Связав собственный переход от старого музейного дискурса к новому со своим пониманием минимализма и тем эффектом, который произвели недавно созданные для него гигантские экспозиционные пространства (такие, как склады в швейцарском Шаффхаузене или самолетные ангары Дональда Джадда в Марфе, Техас), Крене начал с приобретения большого количества минималистских работ: он купил дорогую коллекцию Джузеппе Панцы за 30 миллионов долларов (заказал грузовое такси для перевозки в свой особняк, а потом внезапно продал три шедевра из коллекции Гуггенхайма, в том числе одну из главных работ Кандинского). Минимализм, понимаемый как ряды сверкающих и отражающихся друг в друге кубов, или эфемерные ореолы флуоресцентного света, или блестящий тротуар из стальных плит, предоставил Кренсу модель искусства как чистой интенсивности.

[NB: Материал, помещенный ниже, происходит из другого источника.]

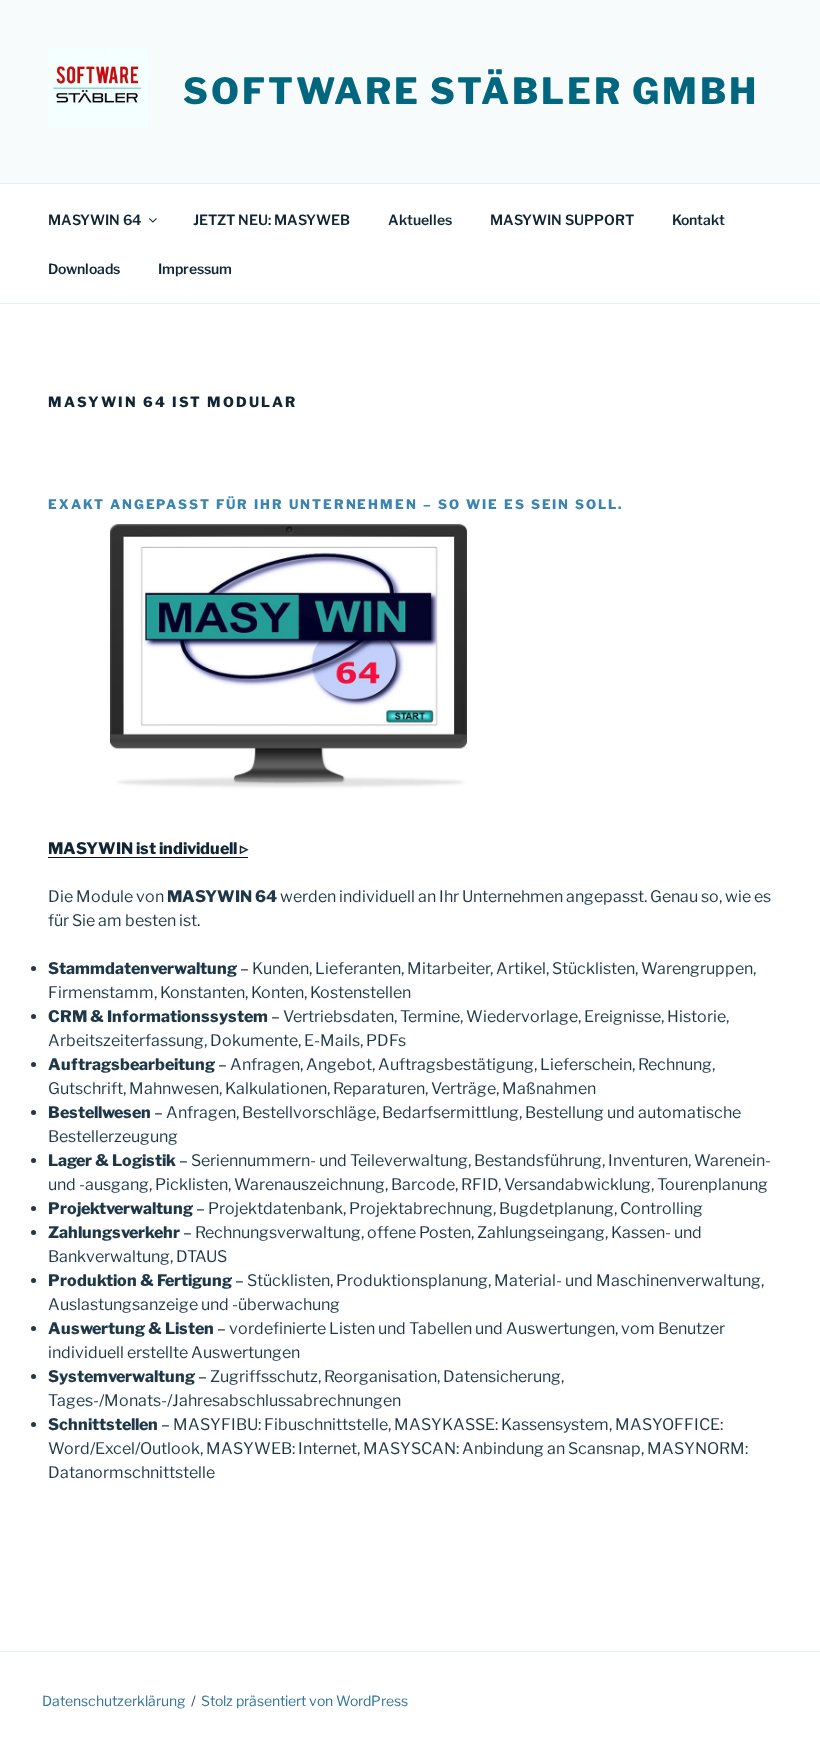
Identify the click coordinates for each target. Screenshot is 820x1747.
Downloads (84, 268)
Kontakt (698, 219)
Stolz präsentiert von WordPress (304, 1700)
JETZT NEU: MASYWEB (271, 219)
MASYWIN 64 (94, 219)
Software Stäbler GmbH (470, 91)
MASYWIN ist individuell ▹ (148, 848)
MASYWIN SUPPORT (562, 219)
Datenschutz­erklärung (113, 1700)
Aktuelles (420, 219)
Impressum (195, 268)
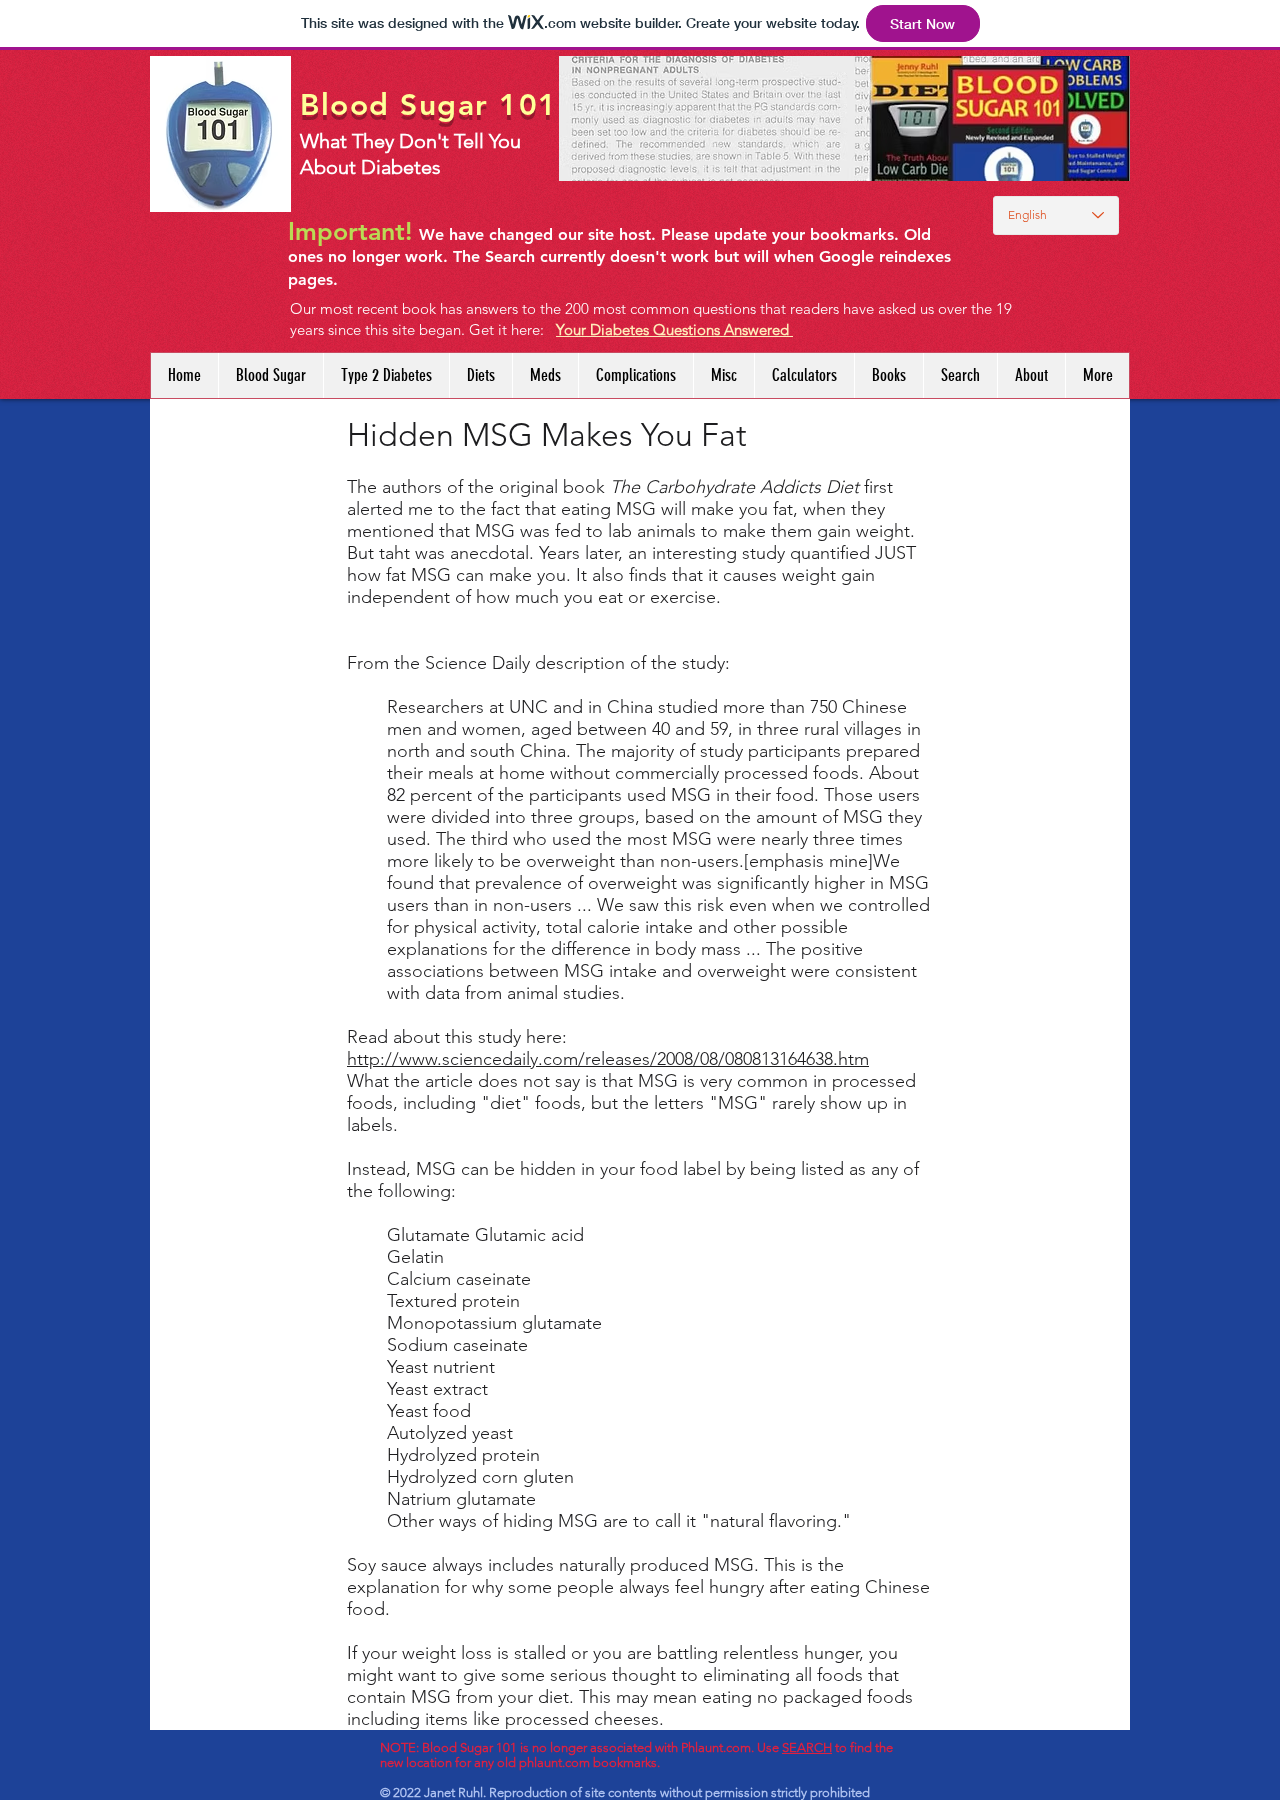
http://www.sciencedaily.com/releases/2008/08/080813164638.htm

Теперь эта галлюцинаторная версия минимализма — минимализм как чистое зрелище — стала основой для вйдения музея как увлекательного парка аттракционов, имеющего, подобно Диснейленду, множество площадок по всему миру.
Дело в том, что нечто изменилось в восприятии минимализма как такового, и это изменение перепрограммировало его, заместив значения и опыт, носителем которых он был в шестидесятых годах, новыми условиями конца восьмидесятых и девяностых — условиями «истерического возвышенного» (по выражению Фредрика Джеймисона). Трудно представить себе что-то более далекое от галлюцинаторики, чем опыт, составлявший исходную цель минимализма.